Abstract
Abstract 4591
From 2008 to date we marked all Chronic Lymphocytic Leukemia (CLL) with monoclonal CD34. The authors consider presence of said marker on the CLL cell membrane is a prognostic added factor to positivity for CD38 and ZAP70. CLL frequency is lower in countries with mixed races, compared with Europe and North America. In Venezuela is 5.4% (Luigi De Salvo personal communication) where I have never diagnosed a CLL case in a pure Venezuelan Indian. Similar reports are documented from Japan and China, provided racial genetics.
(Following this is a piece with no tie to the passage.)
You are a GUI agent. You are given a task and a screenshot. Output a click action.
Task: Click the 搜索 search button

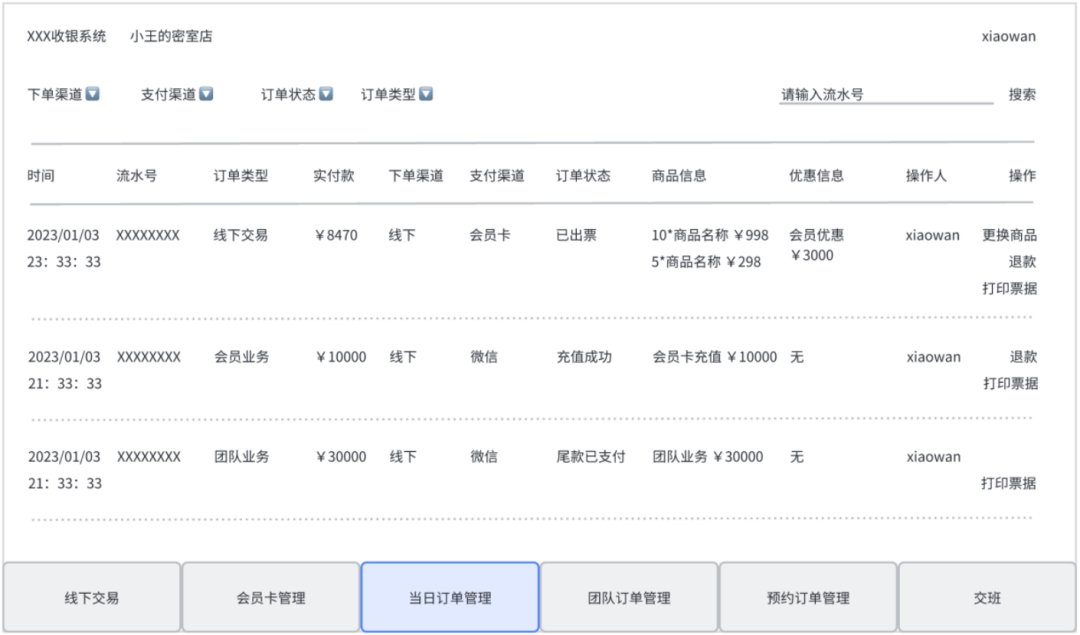point(1022,94)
Since 2008 to date we studied 28 patients for CLL: male 18 and female 10 with CD34-labeled. All patients presented lymphadenopathy, splenomegaly, and hypogammaglobulinemia. Flow cytometry revealed: HLA-Dr (33–100%), CD19 (44–100%), CD20 (28–95%), CD23 (63–100%), CD19 + CD5 (44–100%), CD23 + CD5 (28–100%) and CD19 + CD23 (28–100%) ZAP-70 (31–97%) and CD38 (12–75%). Of 28 patients studied, 21 individual CD34+ presented a variability of 10–99%. All had diffuse bone marrow infiltration, anemia and a white cell count range of 20.000–325,000/dl, with more than 80% lymphocytes of mature appearance. All patients presented discrete thrombocytopenia 70,000–120,000 plt/ml and responded well to standard treatment with Fludara + Rituximab. We believe presence of CD34 antigen on the cell membrane is an added risk factor for patients with CLL, producing an increased angiogenesis, and infiltration of organs and bone marrow by the leukemia cell. Lack of complete remission or negativity of Minimal Residual Disease may be CD34-linked.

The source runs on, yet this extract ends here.